Dataset entries
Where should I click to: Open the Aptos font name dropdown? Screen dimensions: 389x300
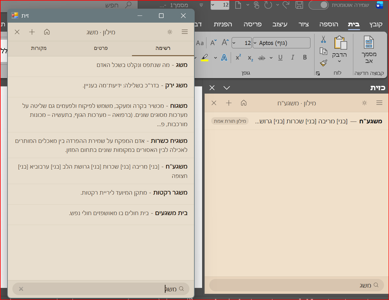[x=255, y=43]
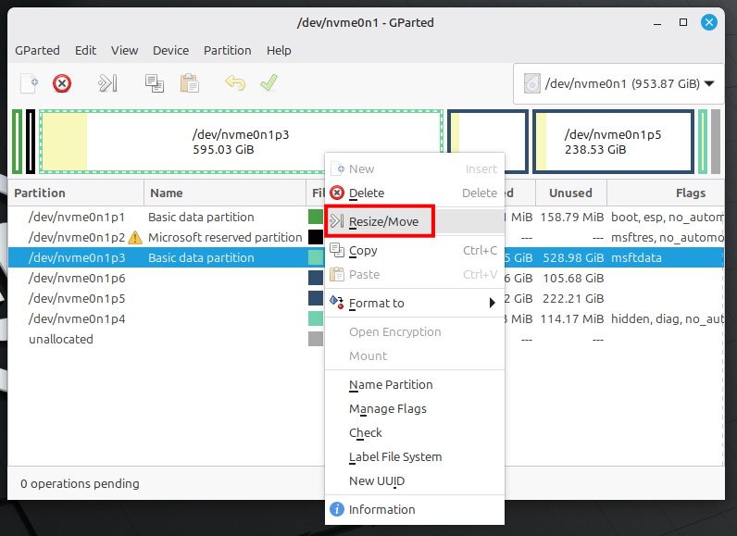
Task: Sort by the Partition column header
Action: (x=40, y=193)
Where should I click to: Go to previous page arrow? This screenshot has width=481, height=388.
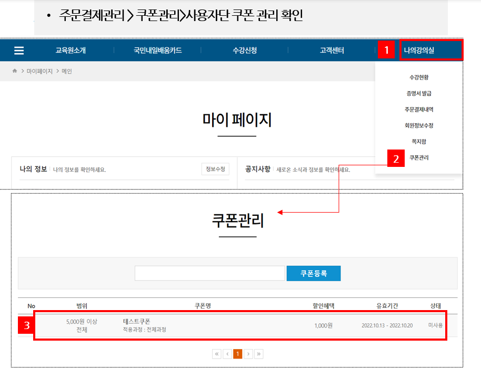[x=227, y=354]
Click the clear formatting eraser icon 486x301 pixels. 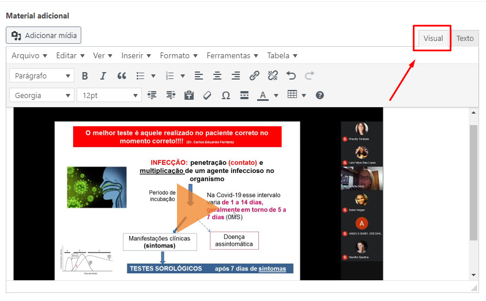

▶ _EXERCISE INSTRUCTIONS_
Output all of the entries verbatim, leaving out any images.

▶ _RESULT OF THE EXERCISE_
Where should I click to: Open the Aptos font name dropdown? Screen dimensions: 389x300
[x=255, y=43]
Task: Sort by the Partition column header
Action: (x=40, y=193)
Where should I click to: Go to previous page arrow? This screenshot has width=481, height=388.
[x=227, y=354]
Click the clear formatting eraser icon 486x301 pixels. 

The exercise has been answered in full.